From the Tony Curtis obituary below, copy the passage that begins at "For many film" and stops after "bound for Miami.", swapping "Chicago" for "Detroit".
━━━ SOURCE EXCERPT ━━━
From 'Hot' to not, he was a Hollywood icon

The handsome leading man of the '50s and '60s found longtime popularity and acclaim.

Los Angeles Times
October 1, 2010 at 2:46AM

LOS ANGELES - Tony Curtis, the dashingly handsome film star of the 1950s and '60s best remembered for his hilarious turn in drag in Billy Wilder's classic comedy "Some Like It Hot" and dramatic roles in "The Defiant Ones" and "Sweet Smell of Success," died Wednesday night of a cardiac arrest in his Las Vegas area home. He was 85.

"My father leaves behind a legacy of great performances in movies and in his paintings and assemblages," his daughter, actress Jamie Lee Curtis, said in a statement. "He leaves behind children and their families who loved him and respected him and a wife and in-laws who were devoted to him. He also leaves behind fans all over the world."

One of Hollywood's most durable actors, Curtis appeared in more than 100 movies and was nominated for a best actor Oscar for "The Defiant Ones," the 1958 convict-escape film in which he was chained to his costar Sidney Poitier.

But Curtis failed to receive a nomination for another strong role, one that he felt sure would finally win him an Academy Award: Albert DeSalvo, the Boston Strangler. That 1968 film of the same name was the last of Curtis' major starring roles.

"After that, the pictures that I got were not particularly intriguing," he told the Seattle Times in 2000, "but I had lots of child-support payments."

For many film fans, Curtis' most memorable role was in "Some Like It Hot," the 1959 film in which he and Jack Lemmon played small-time jazz musicians who witnessed the St. Valentine's Day massacre in Chicago and, pursued by gangsters who wanted to kill them too, posed as women to escape with an all-female jazz band bound for Miami.
━━━ MATERIAL ━━━
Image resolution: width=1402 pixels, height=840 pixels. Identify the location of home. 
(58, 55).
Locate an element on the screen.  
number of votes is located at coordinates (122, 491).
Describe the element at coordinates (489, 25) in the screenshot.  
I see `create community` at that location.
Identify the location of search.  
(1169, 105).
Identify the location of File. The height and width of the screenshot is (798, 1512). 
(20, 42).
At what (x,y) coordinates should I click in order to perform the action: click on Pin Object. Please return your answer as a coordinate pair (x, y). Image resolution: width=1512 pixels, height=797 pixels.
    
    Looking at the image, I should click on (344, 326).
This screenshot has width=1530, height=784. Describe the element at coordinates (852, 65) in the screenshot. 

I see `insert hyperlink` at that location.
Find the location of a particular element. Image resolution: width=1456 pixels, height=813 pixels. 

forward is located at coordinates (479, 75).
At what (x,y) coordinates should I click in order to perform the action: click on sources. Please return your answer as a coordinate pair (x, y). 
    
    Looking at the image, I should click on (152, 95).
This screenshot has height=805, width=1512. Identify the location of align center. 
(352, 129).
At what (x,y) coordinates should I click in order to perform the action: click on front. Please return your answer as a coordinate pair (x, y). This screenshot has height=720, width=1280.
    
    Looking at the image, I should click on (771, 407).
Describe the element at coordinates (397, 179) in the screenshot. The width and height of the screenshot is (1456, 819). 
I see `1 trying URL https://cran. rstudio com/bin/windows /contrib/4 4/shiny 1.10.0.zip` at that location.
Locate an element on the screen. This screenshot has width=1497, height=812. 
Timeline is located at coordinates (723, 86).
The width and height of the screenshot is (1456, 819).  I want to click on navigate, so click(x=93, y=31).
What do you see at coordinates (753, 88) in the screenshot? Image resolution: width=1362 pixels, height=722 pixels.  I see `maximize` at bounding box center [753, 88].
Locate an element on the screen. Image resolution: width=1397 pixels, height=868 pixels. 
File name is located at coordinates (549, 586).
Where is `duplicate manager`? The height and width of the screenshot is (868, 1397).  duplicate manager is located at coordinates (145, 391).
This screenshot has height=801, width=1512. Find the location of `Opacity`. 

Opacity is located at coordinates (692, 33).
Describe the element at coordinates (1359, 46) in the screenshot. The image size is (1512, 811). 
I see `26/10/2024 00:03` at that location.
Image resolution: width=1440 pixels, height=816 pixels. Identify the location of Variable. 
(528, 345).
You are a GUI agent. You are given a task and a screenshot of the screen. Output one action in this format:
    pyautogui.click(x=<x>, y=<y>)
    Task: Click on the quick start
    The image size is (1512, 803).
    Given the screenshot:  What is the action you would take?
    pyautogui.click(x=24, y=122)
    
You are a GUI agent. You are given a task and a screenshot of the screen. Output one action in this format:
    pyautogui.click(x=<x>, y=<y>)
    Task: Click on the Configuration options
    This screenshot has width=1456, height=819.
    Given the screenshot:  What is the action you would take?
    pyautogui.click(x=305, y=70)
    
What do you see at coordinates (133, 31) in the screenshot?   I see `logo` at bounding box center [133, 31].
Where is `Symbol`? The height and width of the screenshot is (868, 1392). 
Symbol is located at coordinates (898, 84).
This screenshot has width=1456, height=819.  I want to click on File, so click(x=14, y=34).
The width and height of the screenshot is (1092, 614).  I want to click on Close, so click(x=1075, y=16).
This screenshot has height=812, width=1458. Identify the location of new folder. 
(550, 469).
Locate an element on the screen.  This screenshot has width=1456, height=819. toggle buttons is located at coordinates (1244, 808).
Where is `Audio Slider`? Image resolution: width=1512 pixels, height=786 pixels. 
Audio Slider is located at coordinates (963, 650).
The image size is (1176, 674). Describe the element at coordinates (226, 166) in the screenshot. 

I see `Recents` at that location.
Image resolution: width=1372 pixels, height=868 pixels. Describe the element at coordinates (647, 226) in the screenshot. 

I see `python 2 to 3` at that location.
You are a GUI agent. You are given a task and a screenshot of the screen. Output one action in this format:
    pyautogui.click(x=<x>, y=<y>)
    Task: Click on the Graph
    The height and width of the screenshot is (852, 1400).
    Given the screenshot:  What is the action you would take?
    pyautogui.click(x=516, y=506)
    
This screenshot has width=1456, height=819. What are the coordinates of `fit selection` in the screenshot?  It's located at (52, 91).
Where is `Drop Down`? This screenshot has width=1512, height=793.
━━━
ANSWER BELOW —
For many film fans, Curtis' most memorable role was in "Some Like It Hot," the 1959 film in which he and Jack Lemmon played small-time jazz musicians who witnessed the St. Valentine's Day massacre in Detroit and, pursued by gangsters who wanted to kill them too, posed as women to escape with an all-female jazz band bound for Miami.